Copy out each line of the data that contains "agent".

§ Material shown
------------------------------------------------------------
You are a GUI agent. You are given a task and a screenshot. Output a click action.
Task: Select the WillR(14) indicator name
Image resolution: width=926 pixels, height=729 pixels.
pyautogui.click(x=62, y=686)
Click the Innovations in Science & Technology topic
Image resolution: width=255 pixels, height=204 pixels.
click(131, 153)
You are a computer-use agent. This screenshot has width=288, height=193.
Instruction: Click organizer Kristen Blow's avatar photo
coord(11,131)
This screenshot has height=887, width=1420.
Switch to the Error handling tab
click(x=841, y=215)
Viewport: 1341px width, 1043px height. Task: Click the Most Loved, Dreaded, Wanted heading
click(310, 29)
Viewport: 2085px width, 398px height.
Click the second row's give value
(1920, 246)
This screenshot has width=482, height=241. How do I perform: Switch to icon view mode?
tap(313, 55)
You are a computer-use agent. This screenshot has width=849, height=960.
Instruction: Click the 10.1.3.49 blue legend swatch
------------------------------------------------------------
§ Expected answer
You are a GUI agent. You are given a task and a screenshot. Output a click action.
You are a computer-use agent. This screenshot has width=288, height=193.
You are a computer-use agent. This screenshot has width=849, height=960.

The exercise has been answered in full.